In the data providing method provided by the embodiment of the present disclosure, alternatively, each first data record to be exchanged among the first data to be exchanged includes at least identification information and attribute information; each second data record to be exchanged among the second data to be exchanged includes at least identification information and label information about a machine learning target.


In the data providing method provided by the embodiment of the present disclosure, alternatively, the first encryption function is a private function of a first data provider, the second encryption function is a private function of a second data provider, and the first encryption function and the second encryption function constitute one-way commutative private functions.


In the data providing method provided by the embodiment of the present disclosure, alternatively, the first encryption function is a first power function with a first private big prime number, and the second encryption function is a second power function with a second private big prime number.

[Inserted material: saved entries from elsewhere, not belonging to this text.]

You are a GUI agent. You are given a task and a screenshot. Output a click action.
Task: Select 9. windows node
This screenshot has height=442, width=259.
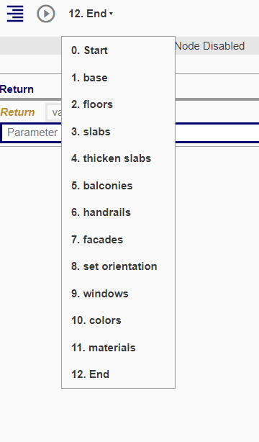(x=119, y=294)
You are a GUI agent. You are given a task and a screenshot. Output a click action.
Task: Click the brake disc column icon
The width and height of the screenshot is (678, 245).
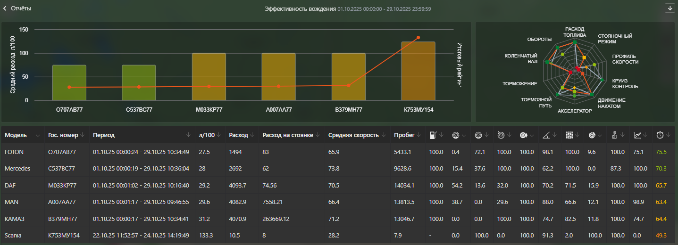(x=591, y=135)

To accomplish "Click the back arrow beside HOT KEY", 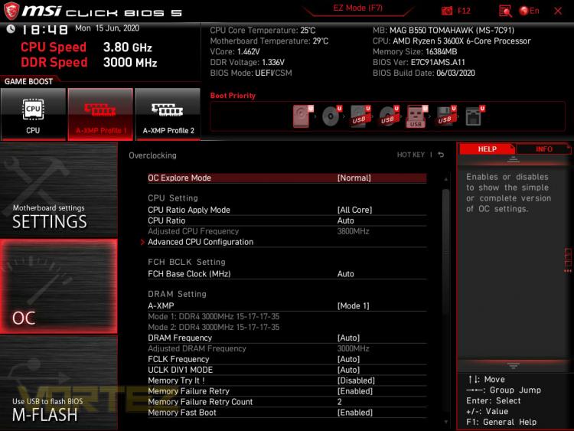I will point(441,155).

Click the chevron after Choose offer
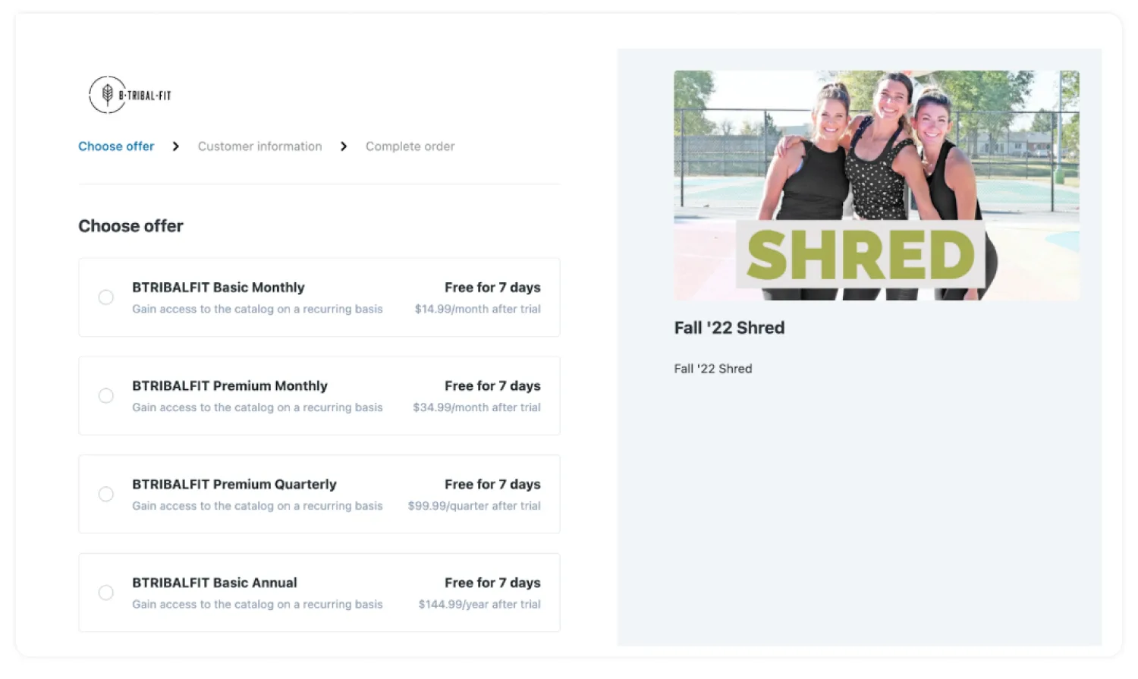coord(176,146)
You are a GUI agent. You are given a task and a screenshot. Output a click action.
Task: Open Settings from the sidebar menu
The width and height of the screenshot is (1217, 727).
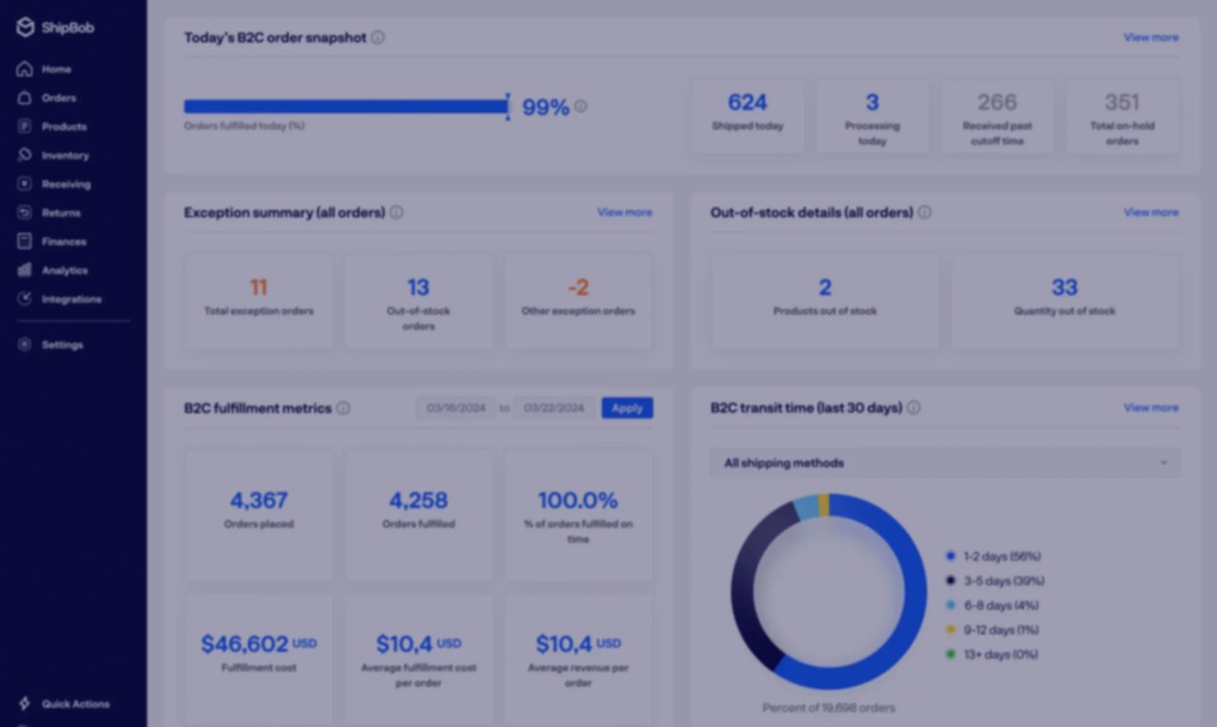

The apparatus, method, and system for performing machine learning by using data to be exchanged according to the exemplary embodiments of the present disclosure have been described above with reference to FIGS. 1 to 3. It should be understood that the above methods may be implemented by programs recorded on a computer-readable storage medium, and correspondingly, according to an exemplary embodiment of the present disclosure, a computer-readable storage medium for performing machine learning by using data to be exchanged may be provided, wherein computer programs for performing the following method steps are recorded on the computer-readable storage medium: (A) receiving first primary encryption result data from a first data provider and receiving second primary encryption result data from a second data provider respectively, wherein the first primary encryption result data is obtained by the first data provider encrypting first data to be exchanged by using a first encryption function, and the second primary encryption result data is obtained by the second data provider encrypting second data to be exchanged by using a second encryption function, wherein the first data to be exchanged at least partially corresponds to the second data to be exchanged; (B) transmitting the first primary encryption result data to the second data provider and transmitting the second primary encryption result data to the first data provider respectively; (C) receiving second secondary encryption result data from the first data provider and receiving first secondary encryption result data from the second data provider respectively, wherein the first secondary encryption result data is obtained by the second data provider encrypting the first primary encryption result data by using the second encryption function, and the second secondary encryption result data is obtained by the first data provider encrypting the second primary encryption result data by using the first encryption function; and (D) obtaining machine learning samples by concatenating the first secondary encryption result data and the second secondary encryption result data, and performing machine learning based on the machine learning samples.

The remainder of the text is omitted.